Copy out the material from the line containing "Click the 07.11 date label on chart" through the line containing "coord(1013,412)", keeping every character as it stands and omitting the pictures.

* Input rows *
/---
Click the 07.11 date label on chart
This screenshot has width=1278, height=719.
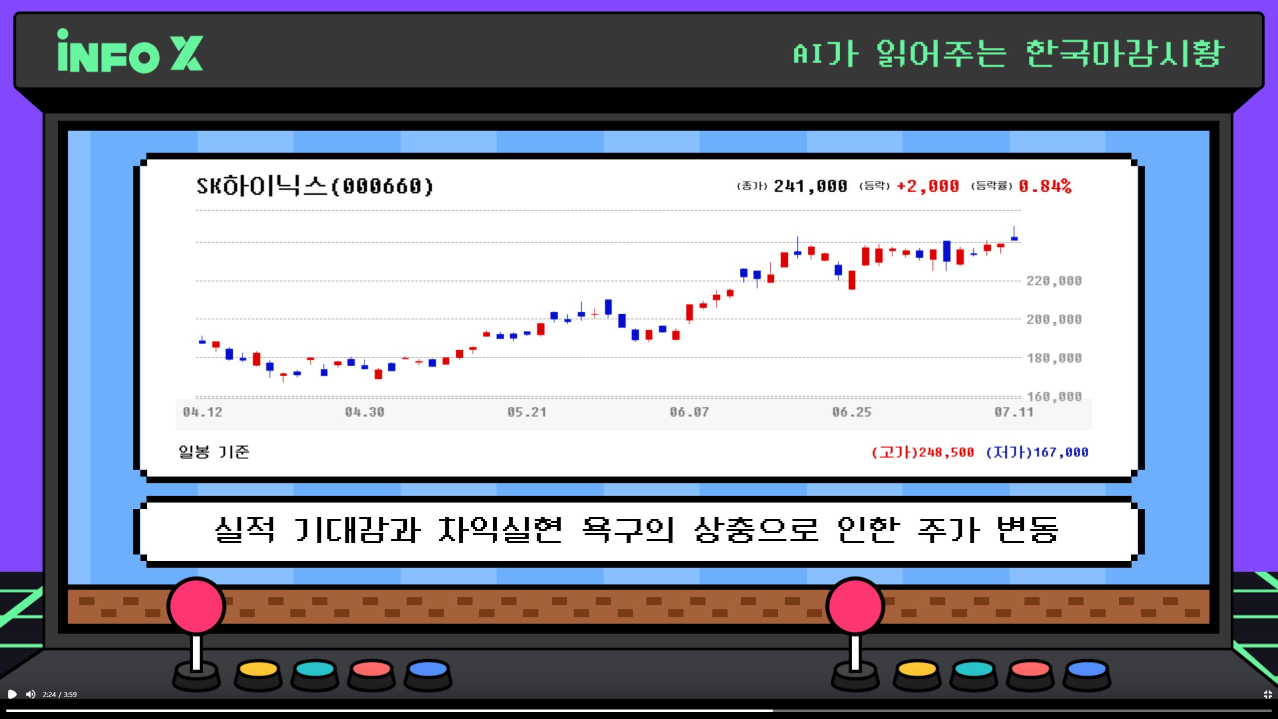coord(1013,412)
\---
/---
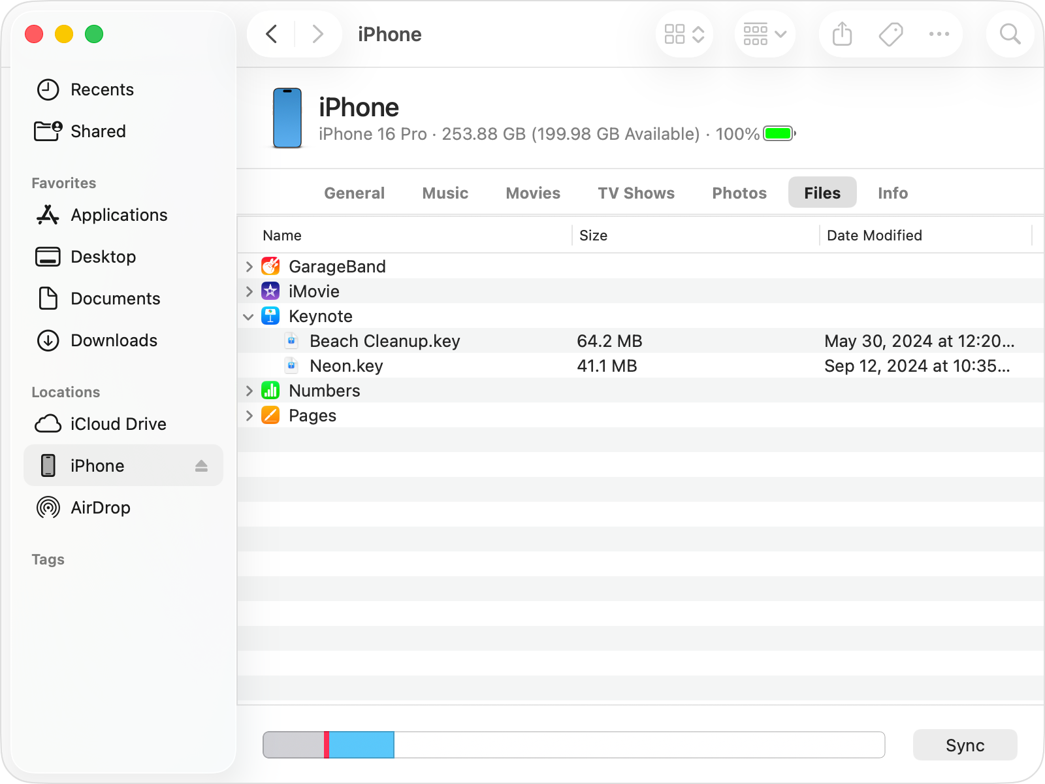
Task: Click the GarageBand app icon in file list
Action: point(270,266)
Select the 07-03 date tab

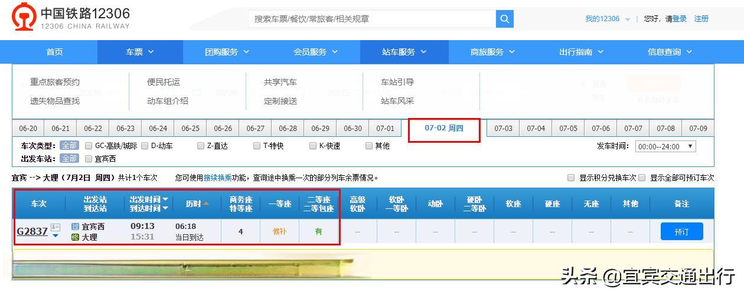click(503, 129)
\---
* Exercise response *
Click the 07.11 date label on chart
This screenshot has width=1278, height=719.
coord(1013,412)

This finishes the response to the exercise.